Tribune Review | Trump’s revised travel ban could begin this week

The Trump administration is scrambling to figure out how it will begin enforcing its travel ban perhaps as soon as Thursday, though many important questions remain unanswered about it.

Hoping to prevent the sorts of chaos and confusion that followed the government’s first travel ban in January, advocates for immigrants and refugees are calling for clarity. Others have filed Freedom of Information Act requests, demanding information about how the directive will be implemented. Some filed papers Wednesday in a federal court in Washington, D.C., seeking to stop key parts of the executive order.

The Department of Homeland Security — which will play a key role in carrying out the executive order — told The Atlanta Journal-Constitution on Wednesday that it was consulting with the Justice and State departments and would “release additional information tomorrow” about how the directive would be carried out.

The State Department announced the timing of the travel ban this week, saying it would begin implementing the directive 72 hours after the court issued its ruling, which falls on Thursday. A spokeswoman for the agency told reporters Tuesday that the State Department was still consulting with the Justice Department about the meaning of a key part of the court’s order. At issue is an exception the court has created for certain travelers.

In its 13-page ruling, the court partially granted the Trump administration’s request to lift preliminary injunctions against the directive and let it block visitors from six Muslim-majority countries for 90 days, freeze the nation’s refugee resettlement program for 120 days and limit the number of refugees who may be brought here this fiscal year to 50,000.

But the court said those restrictions cannot be applied to people with a “bona fide relationship with a person or entity in the United States.” In its ruling, the court gave some examples of visitors and refugees who would be exempt from the reinstated travel ban while justices consider arguments in the case: people who are seeking to live with or visit family members here, workers who have accepted jobs from U.S. companies and lecturers invited to address American audiences.

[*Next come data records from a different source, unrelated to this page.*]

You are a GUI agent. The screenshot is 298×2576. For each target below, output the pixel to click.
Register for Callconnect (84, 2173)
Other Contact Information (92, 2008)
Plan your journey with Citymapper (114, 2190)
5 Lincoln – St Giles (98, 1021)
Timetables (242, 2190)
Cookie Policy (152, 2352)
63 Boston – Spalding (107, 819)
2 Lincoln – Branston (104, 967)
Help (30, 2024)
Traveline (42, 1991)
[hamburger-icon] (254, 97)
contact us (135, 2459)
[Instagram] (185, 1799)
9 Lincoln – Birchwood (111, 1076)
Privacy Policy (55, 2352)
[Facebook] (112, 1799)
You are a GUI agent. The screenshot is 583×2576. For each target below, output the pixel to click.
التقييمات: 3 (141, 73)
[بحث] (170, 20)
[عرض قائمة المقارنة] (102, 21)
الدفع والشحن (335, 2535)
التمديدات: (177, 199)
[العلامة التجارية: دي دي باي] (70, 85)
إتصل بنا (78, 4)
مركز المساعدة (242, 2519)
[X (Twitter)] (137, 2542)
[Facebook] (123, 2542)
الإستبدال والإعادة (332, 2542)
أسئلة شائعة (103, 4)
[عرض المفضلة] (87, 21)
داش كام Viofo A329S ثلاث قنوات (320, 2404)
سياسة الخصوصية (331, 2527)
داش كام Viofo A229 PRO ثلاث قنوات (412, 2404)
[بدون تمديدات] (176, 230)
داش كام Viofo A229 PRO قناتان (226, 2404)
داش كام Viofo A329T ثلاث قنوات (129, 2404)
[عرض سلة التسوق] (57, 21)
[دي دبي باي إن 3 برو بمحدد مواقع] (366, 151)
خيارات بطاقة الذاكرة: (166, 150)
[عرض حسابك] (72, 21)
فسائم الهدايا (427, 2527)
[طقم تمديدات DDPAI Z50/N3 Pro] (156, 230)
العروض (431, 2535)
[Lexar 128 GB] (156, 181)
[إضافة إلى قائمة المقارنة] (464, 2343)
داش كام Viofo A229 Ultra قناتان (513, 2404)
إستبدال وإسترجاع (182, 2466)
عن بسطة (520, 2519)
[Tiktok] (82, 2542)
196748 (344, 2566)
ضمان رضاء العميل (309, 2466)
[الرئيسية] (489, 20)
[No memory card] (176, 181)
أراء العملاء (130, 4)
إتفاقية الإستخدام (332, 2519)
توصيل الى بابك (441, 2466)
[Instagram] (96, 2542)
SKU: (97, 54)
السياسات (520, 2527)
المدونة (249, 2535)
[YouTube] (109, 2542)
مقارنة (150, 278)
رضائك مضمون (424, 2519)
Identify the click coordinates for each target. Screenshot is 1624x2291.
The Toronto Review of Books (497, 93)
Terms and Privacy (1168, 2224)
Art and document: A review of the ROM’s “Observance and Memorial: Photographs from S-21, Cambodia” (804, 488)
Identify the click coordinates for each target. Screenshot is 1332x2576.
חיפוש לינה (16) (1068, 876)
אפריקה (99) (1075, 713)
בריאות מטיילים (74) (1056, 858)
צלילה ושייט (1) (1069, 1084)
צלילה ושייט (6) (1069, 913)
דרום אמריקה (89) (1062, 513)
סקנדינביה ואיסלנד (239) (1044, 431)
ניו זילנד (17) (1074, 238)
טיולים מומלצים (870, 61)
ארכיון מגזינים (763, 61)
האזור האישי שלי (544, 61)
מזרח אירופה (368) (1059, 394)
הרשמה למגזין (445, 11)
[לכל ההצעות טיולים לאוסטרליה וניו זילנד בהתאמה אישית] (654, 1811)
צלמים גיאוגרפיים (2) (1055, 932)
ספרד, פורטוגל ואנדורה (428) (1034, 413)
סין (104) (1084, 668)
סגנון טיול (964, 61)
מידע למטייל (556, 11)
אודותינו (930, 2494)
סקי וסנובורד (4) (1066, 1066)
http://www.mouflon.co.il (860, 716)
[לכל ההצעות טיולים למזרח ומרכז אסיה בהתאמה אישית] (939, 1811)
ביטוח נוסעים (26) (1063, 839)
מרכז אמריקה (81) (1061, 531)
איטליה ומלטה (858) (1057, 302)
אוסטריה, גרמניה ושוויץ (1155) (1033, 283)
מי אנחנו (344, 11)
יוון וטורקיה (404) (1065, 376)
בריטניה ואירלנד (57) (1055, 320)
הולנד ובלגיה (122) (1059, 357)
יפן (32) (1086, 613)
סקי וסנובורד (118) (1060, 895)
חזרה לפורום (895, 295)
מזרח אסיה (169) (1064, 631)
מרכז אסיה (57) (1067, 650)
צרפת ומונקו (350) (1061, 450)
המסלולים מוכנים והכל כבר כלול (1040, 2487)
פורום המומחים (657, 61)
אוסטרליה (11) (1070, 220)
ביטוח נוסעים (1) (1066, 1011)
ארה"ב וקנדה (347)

“Bona fide relationship — we don’t have a definition here at the State Department for that yet,” spokeswoman Heather Nauert told reporters Tuesday in Washington. “None of the agencies has that definition just yet. That we will be working to get; that I anticipate will take a couple of days to get.”

Nauert also confirmed that refugees who are scheduled to travel to the U.S. through July 6 can proceed to do so.

“Beyond July the 6th, we are not totally certain how that will work because, again, this is in flux, this is in progress, this is a new development as the Supreme Court just spoke to this yesterday (Monday),” she said.

Further, Nauert said the government has already resettled about 49,000 refugees in the U.S. this fiscal year and that the 50,000 cap cited in President Donald Trump’s executive order should be reached “within the next week or so.”

“Refugees with bona fide ties — which we’re still working on that definition — will not be subject to that cap,” she said.

In a separate opinion they issued Monday, Justices Clarence Thomas, Samuel Alito and Neil Gorsuch raised concerns that the court’s exceptions for people with bona fide relationships in the U.S. could trigger more legal challenges.

“I fear that the court’s remedy will prove unworkable,” Thomas wrote in their dissenting opinion. “Today’s compromise will burden executive officials with the task of deciding — on peril of contempt — whether individuals from the six affected nations who wish to enter the United States have a sufficient connection to a person or entity in this country.”

Opponents have said the president’s directive amounts to a ban on Muslims and therefore violates the First Amendment’s prohibition on government establishment of religion, a charge the government has denied. Trump has said his travel ban is aimed at preventing terrorist attacks in the U.S.

“As president,” he said in praising the court’s decision Monday, “I cannot allow people into our country who want to do us harm. I want people who can love the United States and all of its citizens, and who will be hardworking and productive.”

On Wednesday, a coalition of Iranian-American advocacy groups filed papers in a federal court in Washington, asking a judge to block key parts of the travel ban from going into effect.

“The public has a strong interest in avoiding the sort of chaos seen at airports when the first executive order went into effect,” their court filing says, “and in permitting refugee applicants who have been fully vetted to enter the United States — in accordance with our obligations under international law and the highest ideals upon which our country was founded.”

The Justice Department declined to comment.

Meanwhile, several groups are pressing the government for information about how it will enforce the travel ban. In a statement released Wednesday, the Southern Poverty Law Center and several other advocacy organizations said the Trump administration should “provide guidance to protect the rights of immigrants and travelers to the United States, and to limit the inevitable confusion and chaos that will arise out of implementation” of the executive order.

At the same time, refugee resettlement agencies are racing to determine how the travel ban could affect their clients, many of whom are fleeing deprivation and violence around the world.

“One of the things that I have always appreciated about our refugee resettlement program is the emphasis we place on families and, therefore, family reunification,” said Joshua Sieweke, the Atlanta office director of World Relief, which is planning to resettle more than two dozen refugees in Georgia through late July. “Different relationships have been given priority in the program. We now need clarity regarding those relationships. What relationships will be recognized? And what relationships will not be recognized?”